Description of the task
Rewrite the passage on Las Mañanitas between "The song is" and "Lady of Guadalupe.", inclusive, replacing "time signature" with "meter" each time it occurs.

Provided text
------------------------------------------------------------

Often when sung instead of played from a recording, "mi bien" ("my dear") is replaced with the name of the person being greeted, e.g. "Despierta, Jacob, despierta, mira que ya amaneció." Monosyllabic names are stretched across the two original notes, while longer or compound names are often elided to fit the music, such as Guadalupe or José Alberto would be sung "Josealberto", creating a diphthong in the second syllable.

In some regions, the second line of the first stanza is replaced with "...a las muchachas bonitas se las cantamos aquí" ("...to the pretty girls we sing them here"). Years ago, it was custom to name a child after a patron saint whose feast fell on the day they was born (see Calendar of saints).. Another secular alternative is, "hoy por ser tu cumpleaños" ("for today is your birthday").

The song is usually set in the key of A major at a 3/4 time signature at the first 2 stanzas with tempos between 90 and 100 beats per minute, then shifts to a 6/8 time signature for the rest of the song.

==Mexico==
Every year, on the eve of 12 December, mañanitas are sung to honor Our Lady of Guadalupe by Mexico's most famous and popular artists in the Basilica of Our Lady of Guadalupe.

==United States==
===New Mexico===
In the US State of New Mexico, Las Mañanitas is sometimes sung as an honorary song during birthday celebrations, for both men and women. One such example was during a live performance for Al Hurricane's 75th birthday. During the concert setlist, it was recorded by Al Hurricane Jr. and Christian Sanchez as a rendition alongside the English-language Happy Birthday to You. The concert was later released as an album mastered by Lorenzo Antonio.

------------------------------------------------------------

(Stored data entries)
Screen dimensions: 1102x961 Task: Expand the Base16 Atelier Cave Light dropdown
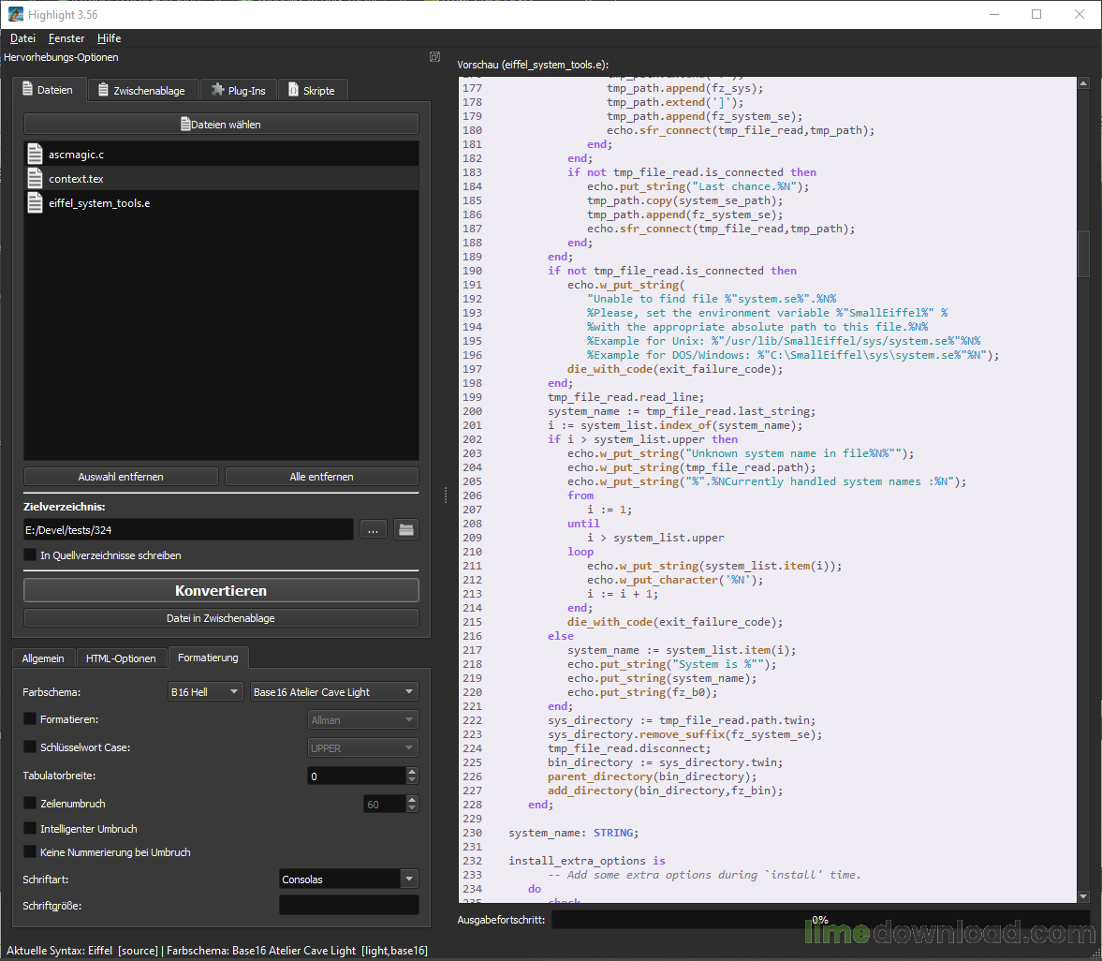[333, 692]
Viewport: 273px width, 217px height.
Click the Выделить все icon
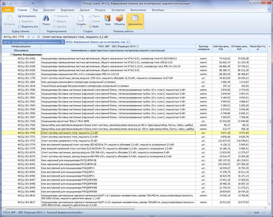click(19, 26)
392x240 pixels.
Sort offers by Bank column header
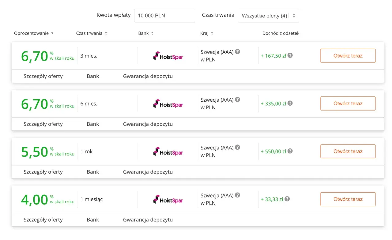(146, 33)
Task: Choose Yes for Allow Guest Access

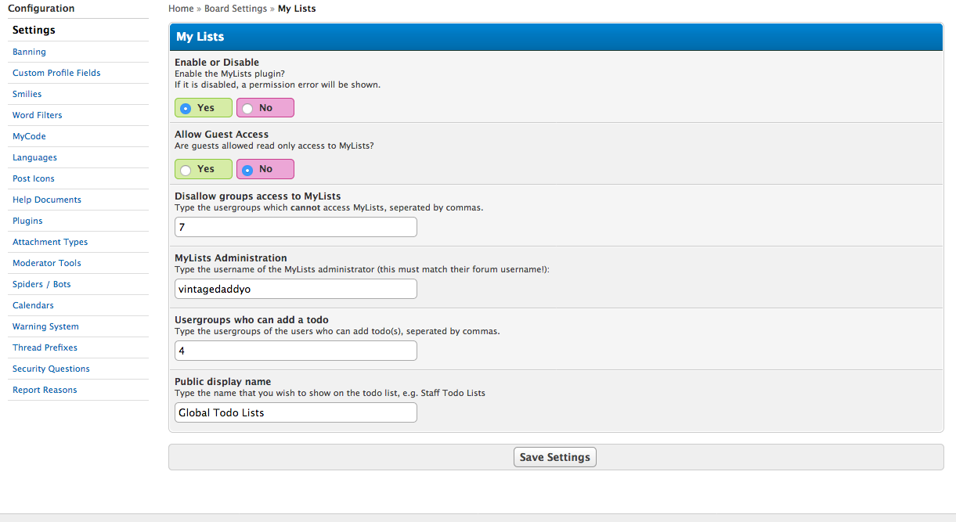Action: coord(186,169)
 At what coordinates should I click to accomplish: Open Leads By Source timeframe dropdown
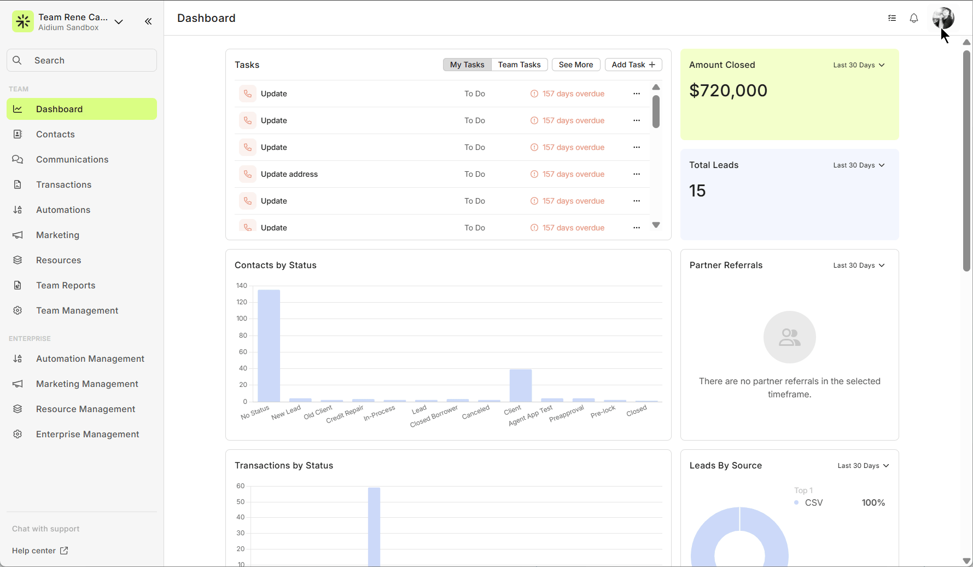click(863, 466)
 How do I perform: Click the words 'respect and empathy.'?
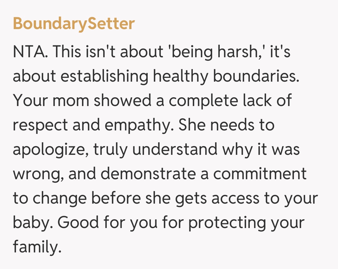(x=93, y=125)
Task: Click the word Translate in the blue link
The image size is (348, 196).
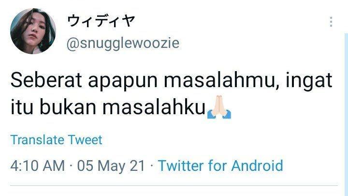Action: (37, 140)
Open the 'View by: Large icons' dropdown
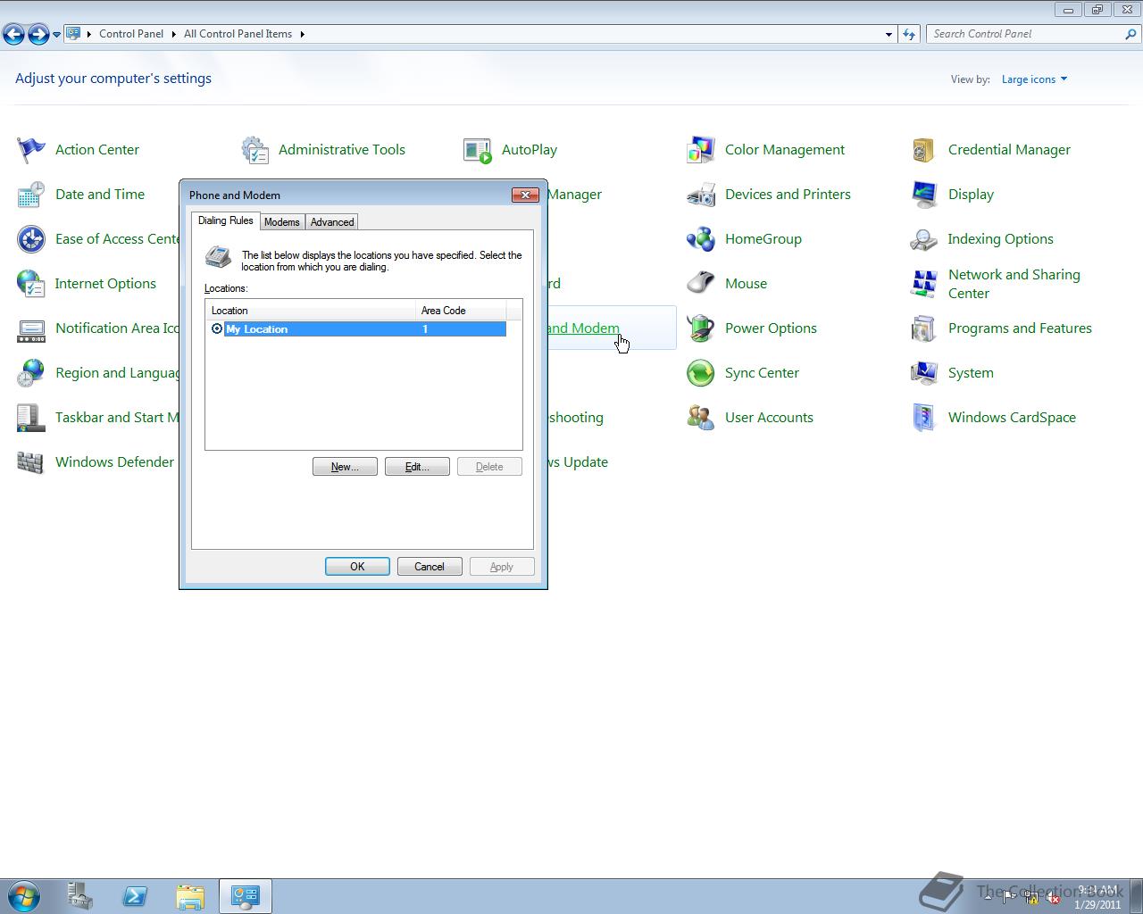 [x=1033, y=79]
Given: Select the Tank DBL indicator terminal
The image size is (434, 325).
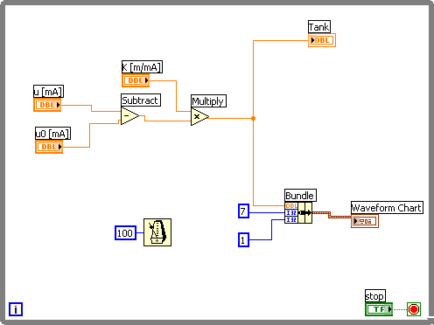Looking at the screenshot, I should (322, 40).
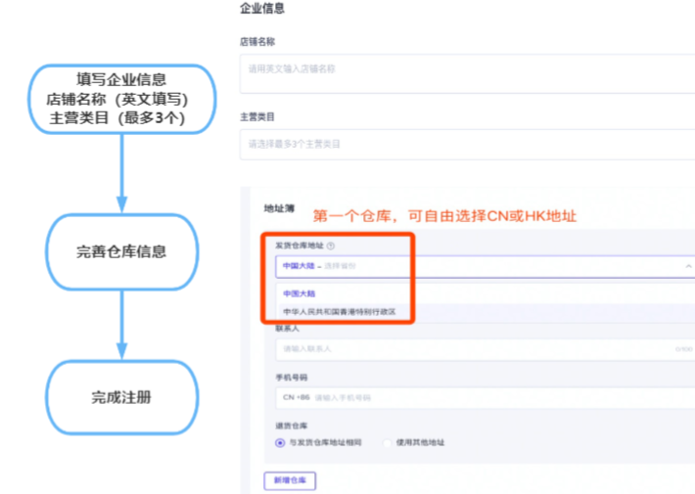Screen dimensions: 695x494
Task: Choose 中国大陆 from the dropdown list
Action: pyautogui.click(x=298, y=292)
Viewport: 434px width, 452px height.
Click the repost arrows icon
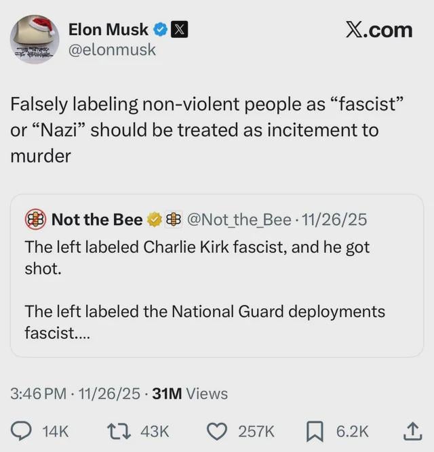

------------------------------------------------------------

Task output
The song is usually set in the key of A major at a 3/4 meter at the first 2 stanzas with tempos between 90 and 100 beats per minute, then shifts to a 6/8 meter for the rest of the song.

==Mexico==
Every year, on the eve of 12 December, mañanitas are sung to honor Our Lady of Guadalupe by Mexico's most famous and popular artists in the Basilica of Our Lady of Guadalupe.